Stored items:
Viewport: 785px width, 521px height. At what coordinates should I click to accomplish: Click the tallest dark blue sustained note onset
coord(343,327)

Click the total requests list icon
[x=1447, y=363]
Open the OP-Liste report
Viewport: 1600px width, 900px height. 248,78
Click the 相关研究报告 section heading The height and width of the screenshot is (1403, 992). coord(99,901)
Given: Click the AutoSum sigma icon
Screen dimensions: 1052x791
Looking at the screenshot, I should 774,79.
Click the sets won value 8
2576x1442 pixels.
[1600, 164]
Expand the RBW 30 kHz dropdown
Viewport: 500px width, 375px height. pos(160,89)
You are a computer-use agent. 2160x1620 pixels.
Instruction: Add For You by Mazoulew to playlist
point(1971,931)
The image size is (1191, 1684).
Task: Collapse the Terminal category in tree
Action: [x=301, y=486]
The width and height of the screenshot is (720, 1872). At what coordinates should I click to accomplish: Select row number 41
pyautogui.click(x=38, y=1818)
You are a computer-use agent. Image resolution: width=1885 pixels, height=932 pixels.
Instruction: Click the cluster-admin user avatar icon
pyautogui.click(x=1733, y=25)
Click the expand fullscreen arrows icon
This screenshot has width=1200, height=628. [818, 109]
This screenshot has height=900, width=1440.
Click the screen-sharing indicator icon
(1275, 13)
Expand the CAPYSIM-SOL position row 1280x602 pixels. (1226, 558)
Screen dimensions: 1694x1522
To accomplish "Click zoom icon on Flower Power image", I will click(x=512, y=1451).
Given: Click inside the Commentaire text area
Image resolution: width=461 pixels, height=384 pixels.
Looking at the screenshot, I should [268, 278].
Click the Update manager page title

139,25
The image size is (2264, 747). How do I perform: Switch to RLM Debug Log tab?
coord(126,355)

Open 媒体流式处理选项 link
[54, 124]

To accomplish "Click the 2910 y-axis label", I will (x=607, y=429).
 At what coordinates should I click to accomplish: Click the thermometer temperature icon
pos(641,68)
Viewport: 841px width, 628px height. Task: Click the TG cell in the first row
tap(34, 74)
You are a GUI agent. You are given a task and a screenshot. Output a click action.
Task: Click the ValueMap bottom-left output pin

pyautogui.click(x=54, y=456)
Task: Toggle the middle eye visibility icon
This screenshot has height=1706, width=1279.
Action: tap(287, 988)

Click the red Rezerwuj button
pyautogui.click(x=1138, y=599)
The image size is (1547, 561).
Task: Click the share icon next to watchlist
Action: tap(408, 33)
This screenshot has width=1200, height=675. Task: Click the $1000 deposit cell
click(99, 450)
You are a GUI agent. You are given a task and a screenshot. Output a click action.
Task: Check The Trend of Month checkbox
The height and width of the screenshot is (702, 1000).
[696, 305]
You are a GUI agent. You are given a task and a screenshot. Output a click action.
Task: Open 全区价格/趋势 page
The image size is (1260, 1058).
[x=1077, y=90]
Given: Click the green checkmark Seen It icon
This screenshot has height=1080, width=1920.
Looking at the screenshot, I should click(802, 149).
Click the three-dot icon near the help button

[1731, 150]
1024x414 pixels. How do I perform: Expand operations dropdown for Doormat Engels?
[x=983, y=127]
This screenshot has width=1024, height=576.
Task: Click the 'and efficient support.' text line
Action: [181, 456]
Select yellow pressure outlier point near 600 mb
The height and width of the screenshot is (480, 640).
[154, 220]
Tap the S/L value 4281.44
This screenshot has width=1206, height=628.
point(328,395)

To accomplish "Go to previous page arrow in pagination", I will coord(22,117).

__WHAT TO PRODUCE__. The required answer is the run of lines above, starting at the line with "Instruction: Add For" and ending at the line with "Given: Click inside the Commentaire text area", reproduced exactly with both ends.

__RESPONSE TO THIS TASK__.
Instruction: Add For You by Mazoulew to playlist
point(1971,931)
The image size is (1191, 1684).
Task: Collapse the Terminal category in tree
Action: [x=301, y=486]
The width and height of the screenshot is (720, 1872). At what coordinates should I click to accomplish: Select row number 41
pyautogui.click(x=38, y=1818)
You are a computer-use agent. Image resolution: width=1885 pixels, height=932 pixels.
Instruction: Click the cluster-admin user avatar icon
pyautogui.click(x=1733, y=25)
Click the expand fullscreen arrows icon
This screenshot has width=1200, height=628. [818, 109]
This screenshot has height=900, width=1440.
Click the screen-sharing indicator icon
(1275, 13)
Expand the CAPYSIM-SOL position row 1280x602 pixels. (1226, 558)
Screen dimensions: 1694x1522
To accomplish "Click zoom icon on Flower Power image", I will click(x=512, y=1451).
Given: Click inside the Commentaire text area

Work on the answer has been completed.